From amidst the severely indecent responses rose a voice of reason, that of international law researcher Imaan Mazari, who said that the spread of the video was a gross violation of an individual’s privacy. Without commenting on the veracity of the video, Mazari said that filming people in their bedrooms was a ‘blackmailing tactic’ that was often deployed against high up officials like politicians and judges. She added that recording and disseminating the video was an affront to constitutional rights of a citizen.
Mazari’s words find weight in legislation that deems to protect against cyber harassment, the kind Zubair has become victim to. While controversial for its narrow interpretation and application, the Prevention of Electronic Crimes Act (PECA) 2016 provisions strict action against the circulation of Umar’s video. Under article 19, anyone found transmitting sexually explicit images or videos of people, whether real or superimposed, is liable to imprisonment up to five years or a fine of Rs5 million, or both.
While it is true that PECA is often perceived as a protection law for women, it applies to all citizens and therefore men as well. Whether the due legal process will be followed in this case against the burgeoning virality of the video and comments on Umar’s character, remains to be seen. Nevertheless, it is harrowing that majority responses were indecent as opposed to opinions like Mazari’s, who had something reasonable to say. Whether the video is fake or real, Umar’s character or his demeanour in private should not be the subject of public debate. The uproar should instead be directed towards those spreading the video and commenting on it.

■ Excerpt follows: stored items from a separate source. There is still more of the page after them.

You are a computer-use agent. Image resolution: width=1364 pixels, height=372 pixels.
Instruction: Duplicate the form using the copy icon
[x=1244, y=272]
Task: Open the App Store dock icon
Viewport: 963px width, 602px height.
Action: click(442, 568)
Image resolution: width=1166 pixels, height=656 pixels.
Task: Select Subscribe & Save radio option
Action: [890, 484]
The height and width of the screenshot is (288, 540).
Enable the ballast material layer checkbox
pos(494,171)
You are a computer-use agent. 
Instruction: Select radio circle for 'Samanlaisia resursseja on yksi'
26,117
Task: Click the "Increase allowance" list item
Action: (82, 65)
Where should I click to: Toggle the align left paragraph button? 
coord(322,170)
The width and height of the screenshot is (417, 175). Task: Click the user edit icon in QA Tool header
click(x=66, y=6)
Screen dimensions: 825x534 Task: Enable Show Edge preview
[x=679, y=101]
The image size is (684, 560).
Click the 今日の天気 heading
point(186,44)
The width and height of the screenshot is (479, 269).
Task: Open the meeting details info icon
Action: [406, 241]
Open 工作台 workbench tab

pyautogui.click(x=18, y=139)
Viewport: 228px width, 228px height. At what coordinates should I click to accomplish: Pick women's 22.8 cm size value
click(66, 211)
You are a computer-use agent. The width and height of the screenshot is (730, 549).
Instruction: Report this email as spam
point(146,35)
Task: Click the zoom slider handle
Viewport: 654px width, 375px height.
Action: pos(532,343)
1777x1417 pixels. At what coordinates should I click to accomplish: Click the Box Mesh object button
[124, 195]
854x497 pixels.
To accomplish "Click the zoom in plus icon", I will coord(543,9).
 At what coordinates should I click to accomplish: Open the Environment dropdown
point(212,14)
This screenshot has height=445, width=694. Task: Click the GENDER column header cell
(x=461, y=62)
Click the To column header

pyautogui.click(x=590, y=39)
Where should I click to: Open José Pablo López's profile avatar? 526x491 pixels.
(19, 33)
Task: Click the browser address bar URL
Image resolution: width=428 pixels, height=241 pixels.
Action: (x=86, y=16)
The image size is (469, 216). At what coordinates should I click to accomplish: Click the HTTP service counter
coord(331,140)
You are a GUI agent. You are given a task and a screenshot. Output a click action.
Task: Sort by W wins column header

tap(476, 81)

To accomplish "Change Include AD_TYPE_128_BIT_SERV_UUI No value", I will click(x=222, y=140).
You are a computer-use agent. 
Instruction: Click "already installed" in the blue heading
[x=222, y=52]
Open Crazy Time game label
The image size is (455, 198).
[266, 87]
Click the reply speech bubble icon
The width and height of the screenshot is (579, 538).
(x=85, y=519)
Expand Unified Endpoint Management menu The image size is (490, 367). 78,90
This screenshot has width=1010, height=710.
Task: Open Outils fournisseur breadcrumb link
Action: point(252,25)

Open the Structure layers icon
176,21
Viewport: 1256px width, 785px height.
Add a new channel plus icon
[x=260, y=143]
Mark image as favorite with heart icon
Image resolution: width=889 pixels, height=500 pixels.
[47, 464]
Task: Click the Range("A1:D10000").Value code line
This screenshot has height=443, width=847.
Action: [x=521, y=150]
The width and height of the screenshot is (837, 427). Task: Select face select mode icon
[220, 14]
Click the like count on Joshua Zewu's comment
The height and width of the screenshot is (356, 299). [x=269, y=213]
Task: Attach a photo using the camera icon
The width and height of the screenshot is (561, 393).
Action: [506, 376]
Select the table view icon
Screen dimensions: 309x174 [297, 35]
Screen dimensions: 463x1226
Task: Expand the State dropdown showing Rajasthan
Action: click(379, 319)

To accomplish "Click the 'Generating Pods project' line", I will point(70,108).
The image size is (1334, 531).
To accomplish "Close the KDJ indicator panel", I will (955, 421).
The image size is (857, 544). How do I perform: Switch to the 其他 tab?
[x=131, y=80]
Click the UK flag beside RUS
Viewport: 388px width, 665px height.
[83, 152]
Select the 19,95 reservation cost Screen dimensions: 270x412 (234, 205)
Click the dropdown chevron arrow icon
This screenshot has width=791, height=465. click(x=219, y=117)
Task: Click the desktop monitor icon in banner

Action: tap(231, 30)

Perhaps a good start to speaking against the video’s spread would be Mazari’s mother and Human Rights Minister Shireen Mazari herself. Or even Federal Information Minister Fawad Chaudhry, who has often functioned as the mouthpiece for Prime Minister Imran Khan’s war against ‘immorality’. Political party leaders from across the board must denounce the crudity of their respective followers. As for Khan himself, it is only fair he denounces the cyber-crime against Umar, the same way he personally oversaw the justice process when a young duo posed in front of Quaid-i-Azam’s monument in what society deemed to be ‘inappropriate attire’.